Had he lived to taste the modem flavor of such questions [What is freedom? What about the self?], Paul’s answer would prove profoundly unsatisfying to the champions of innate individual freedom and the exaltation of the “I" in the projects of self-determination. Anthropology is participatory at its core. Our humanity is determined on the one hand by our participation in Adam's sin and, on the other, by our participation in the new life in Jesus Christ. To go even farther, freedom as moderns conceive it is an abstract property of the human being in isolation from heaven or hell, something that supposedly exists entirely within the “immanent frame.” But in point of fact freedom is not entirely immanent and is not abstract: it exists only in participation in Christ. “Do you not know that if you yield yourselves to any one as obedient slaves, you are slaves of the one whom you obey, either of sin, which leads to death, or of obedience, which leads to righteousness?” (Rom 6:16).

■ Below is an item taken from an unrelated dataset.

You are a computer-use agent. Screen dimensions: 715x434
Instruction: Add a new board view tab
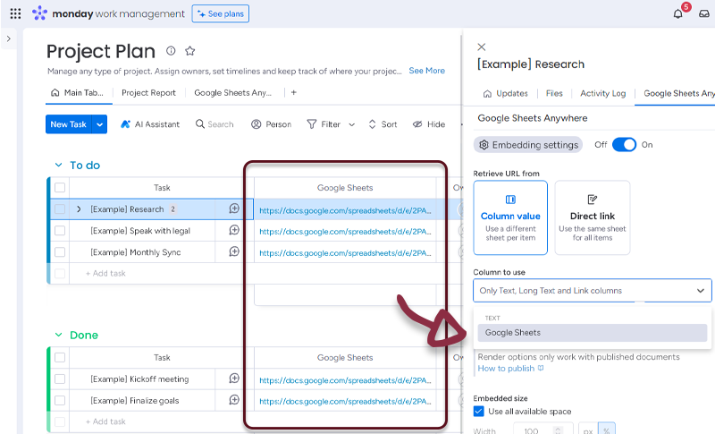pyautogui.click(x=293, y=92)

We are slaves either to the one Adam or to the other. Freedom is, quite simply, becoming a slave of Christ. As Paul went on to tell the Roman Christians, “Thanks be to God that you who were once slaves of sin have become obedient from the heart to the pattern of teaching to which you were delivered, and, having been freed from sin, have become slaves of righteousness” (Rom 6:17-18). Left to ourselves, we are not “ourselves” but rather agents of sin.—
One True Life: The Stoics and Early Christians as Rival Traditions,
96–97
<idle musing>
Or, as Bob Dylan put it, "You gotta serve somebody." God lays the choice before us: Either we accept the redemptive offer in Christ and become adopted sons and daughters, participants in the redeemed. Or, we reject it and serve sin and death.
Pretty start contrast, but I believe it is true.